Counts 3-41 were based on the Emergency Price Control Act of 1942, as amended, 50 U.S.C.A.Appendix, §§ 901-946. In substance and effect, each of said counts charged that appellees had violated § 4 of the Act, 50 U.S.C.A.Appendix, § 904, by violating a regulation under § 2 of the Act, 50 U.S.C.A.Appendix, § 902, namely, Rent Regulation for Housing (8 F.R. 14663), as amended. Each of said counts stated a claim upon which relief could be granted under § 205(a) of the Act, 50 U.S.C.A.Appendix, § 925(a).3 Jurisdiction to grant such relief was vested in the District Court by § 205(c) of the Act, 50 U.S.C.A.Appendix, §.925(c). Therefore, as to each of said counts, appellees' motion should have been denied.
Judgment reversed.
After the appeal was taken, Paul A. Porter, Price Administrator, was substituted as appellant in the place and stead of Administrator Bowles. Later Philip B. Fleming, Temporary Controls Administrator, was substituted as appellant in the place and stead of Administrator Porter.

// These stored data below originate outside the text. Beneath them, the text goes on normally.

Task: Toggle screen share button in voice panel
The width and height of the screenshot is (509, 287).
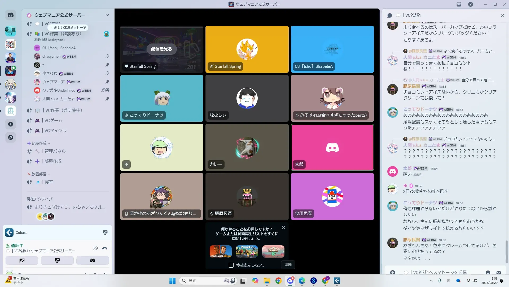Action: click(x=57, y=260)
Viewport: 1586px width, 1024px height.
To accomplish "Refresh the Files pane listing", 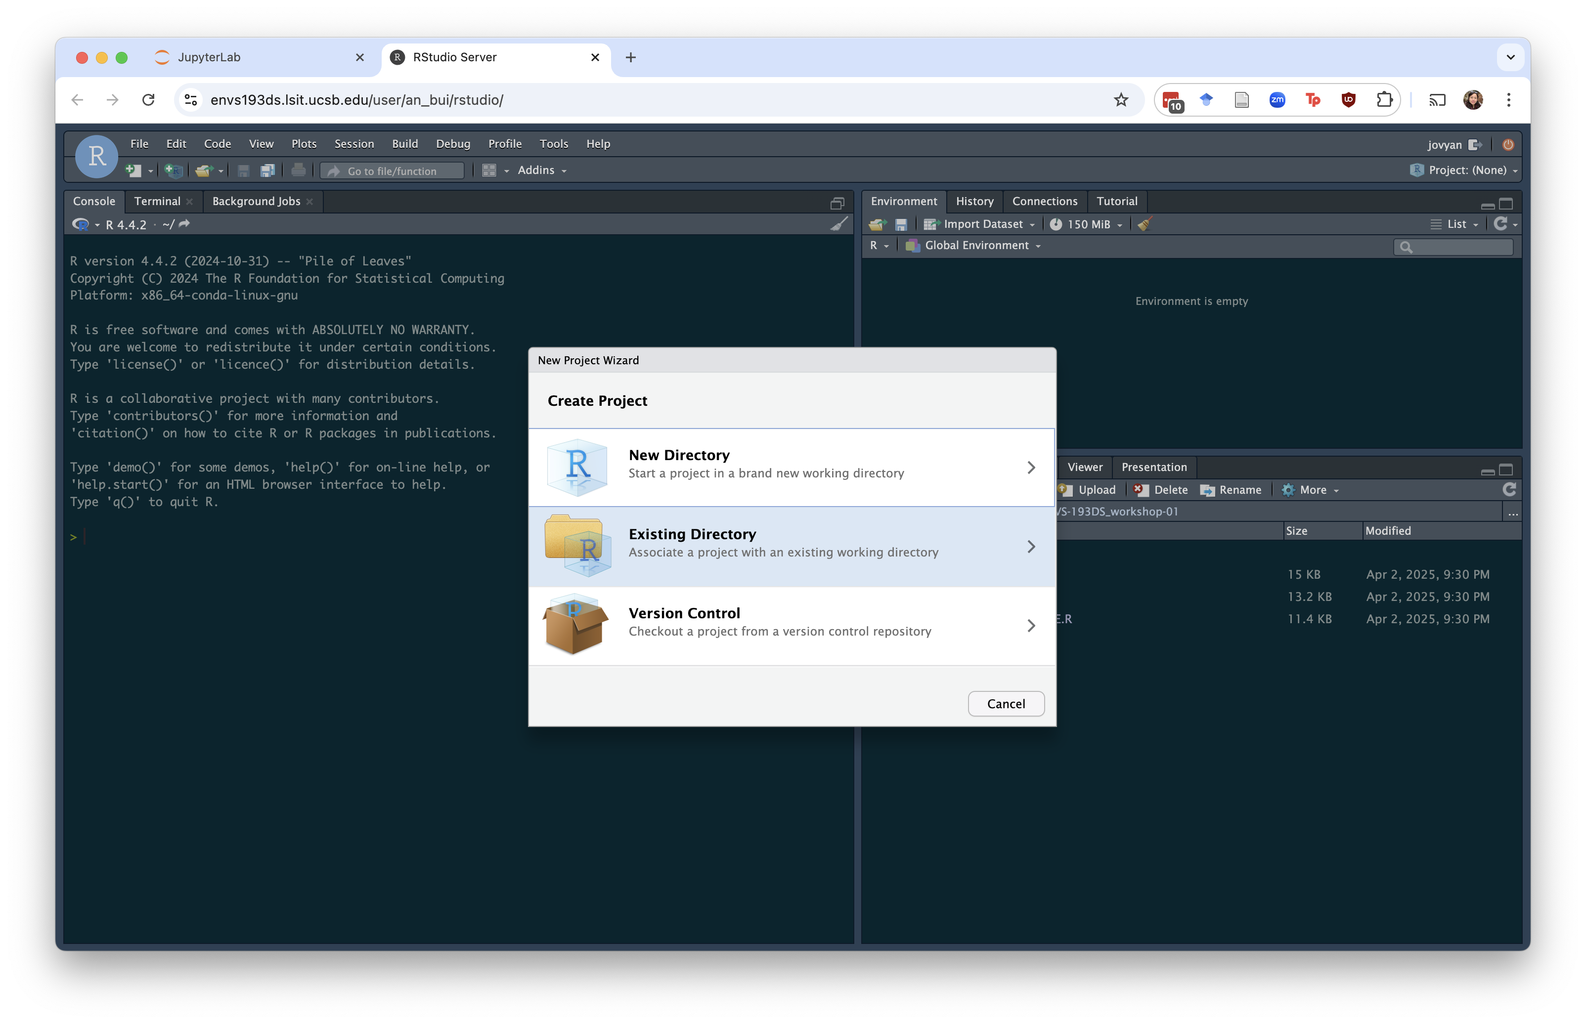I will pyautogui.click(x=1509, y=490).
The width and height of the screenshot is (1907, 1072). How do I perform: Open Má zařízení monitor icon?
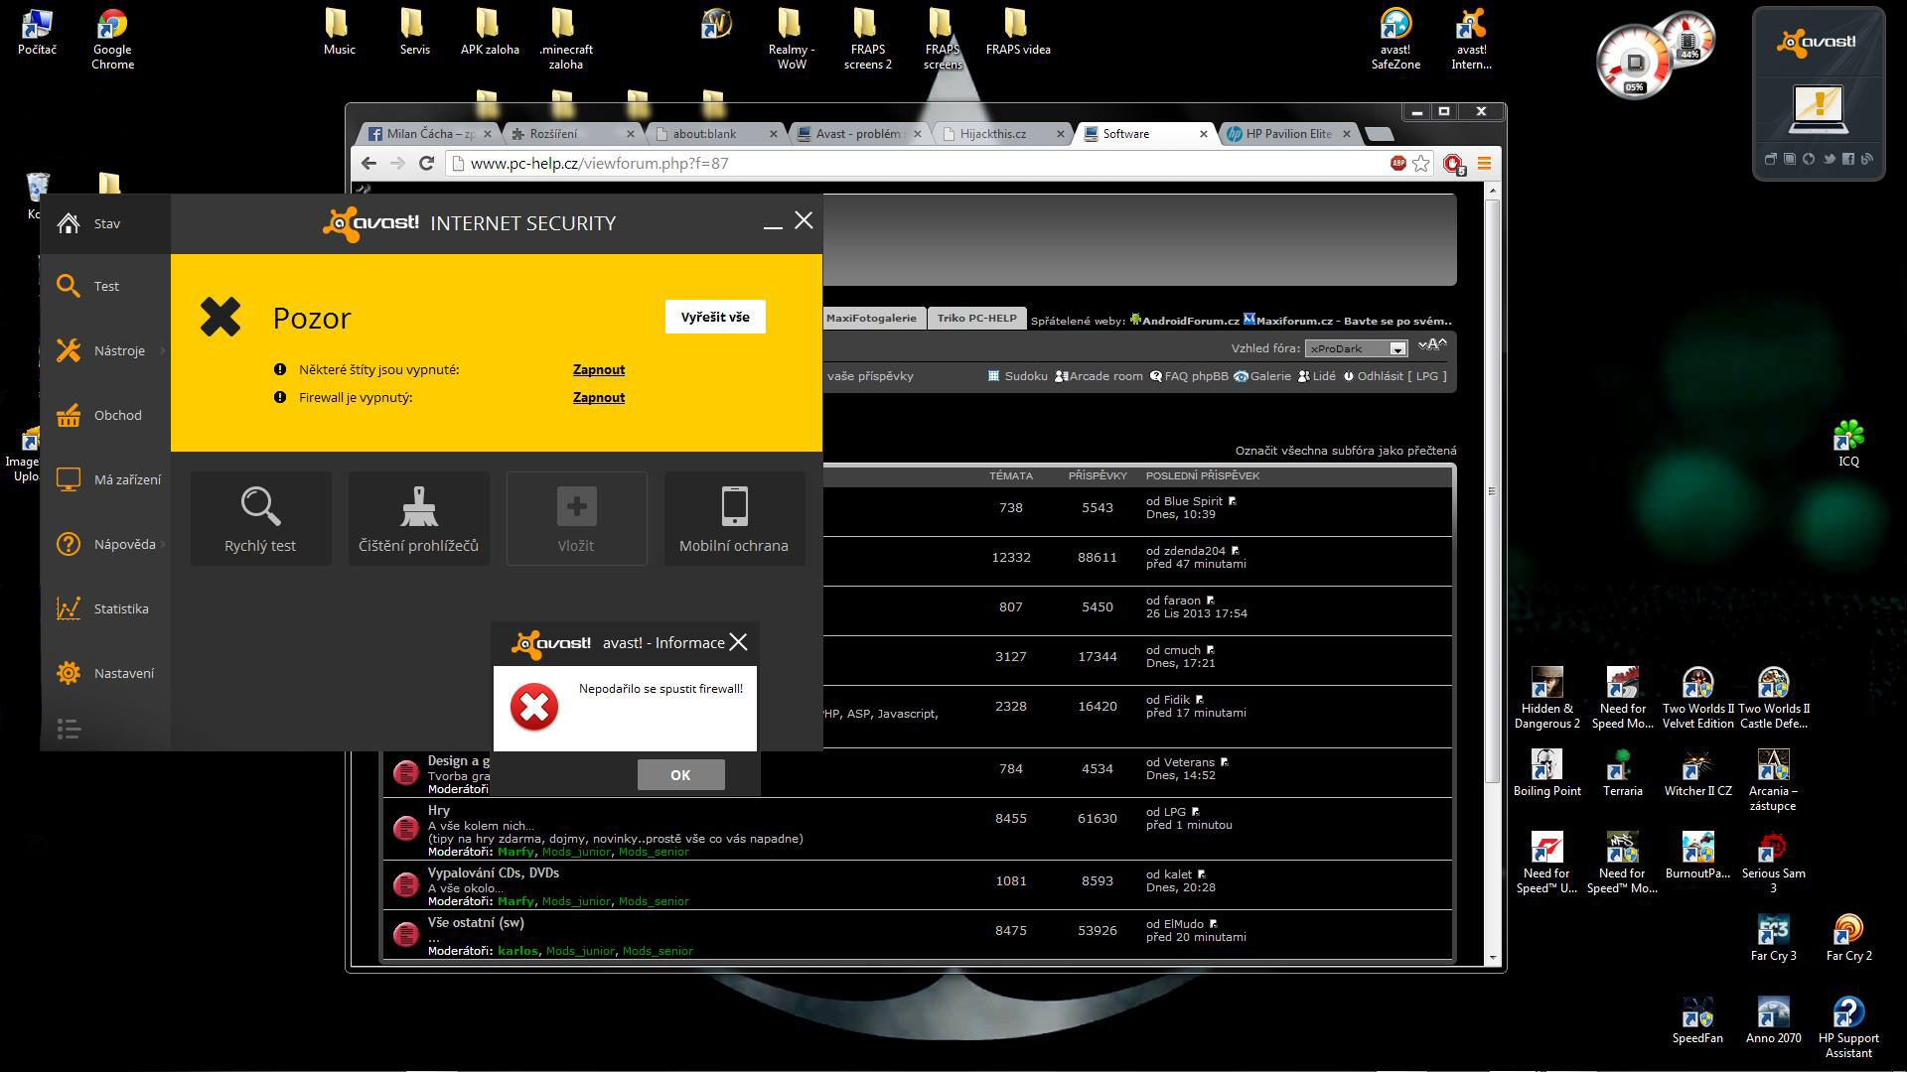pyautogui.click(x=69, y=479)
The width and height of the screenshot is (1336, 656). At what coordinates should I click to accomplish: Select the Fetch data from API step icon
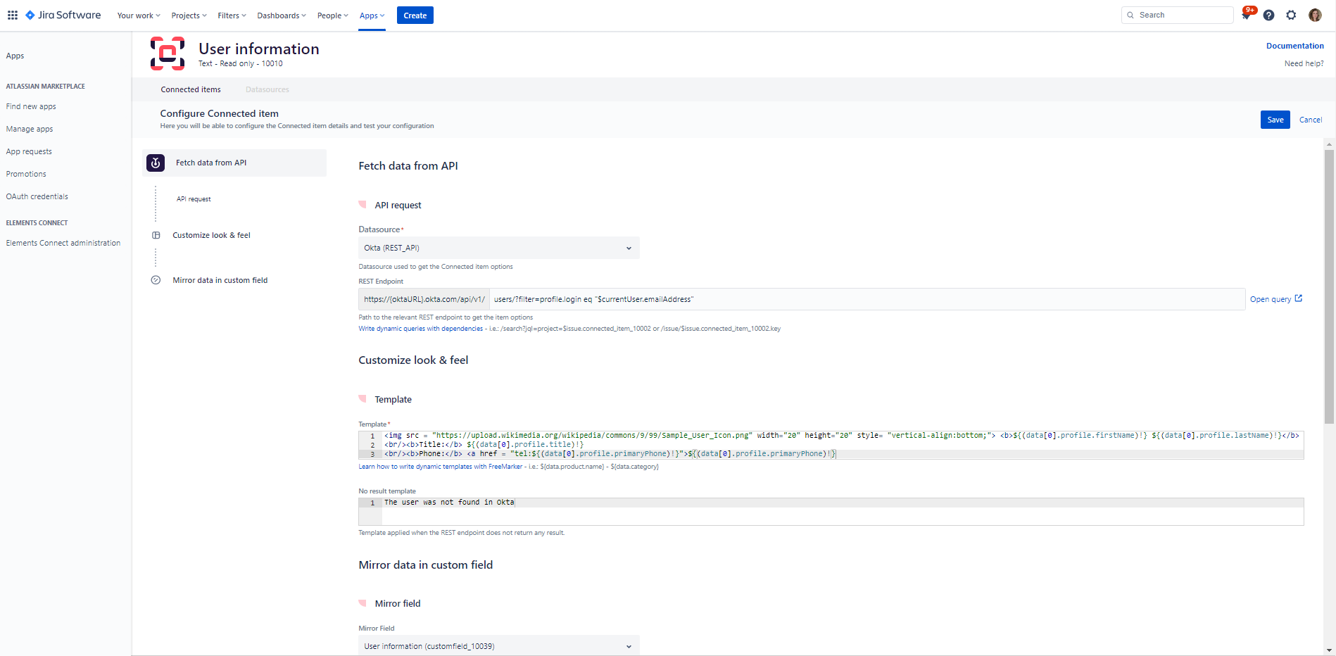155,163
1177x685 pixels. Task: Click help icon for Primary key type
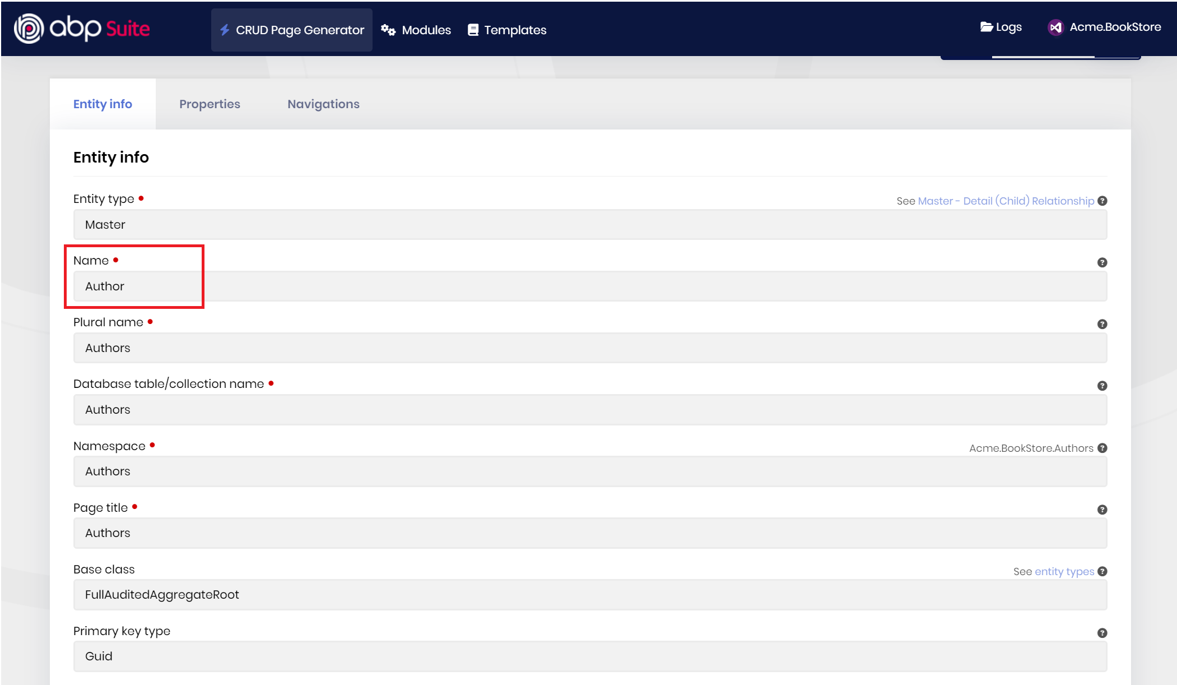[1102, 633]

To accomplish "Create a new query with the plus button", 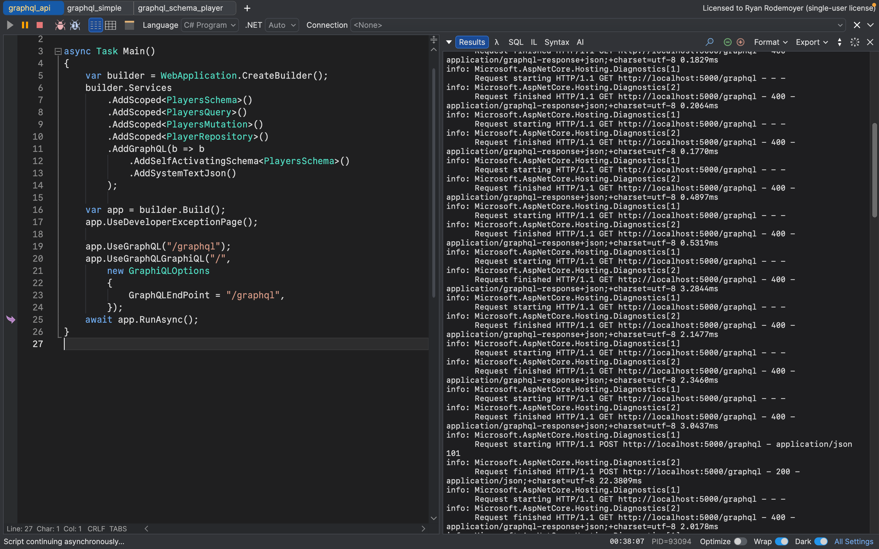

Beeves v. Beardall, 316 U.S. 283, 62 S.Ct. 1085, 86 L.Ed. 1478; Hanney v. Franklin Fire Ins. Co., 9 Cir., 142 F. 2d 864. Cf. Wright v. Gibson, 9 Cir., 128 F.2d 865.
Whether any of said counts stated a claim upon which relief could be granted under § 205(e) of the Act, 50 U.S. C.A.Appendix, § 925(e), we need not and do not now decide.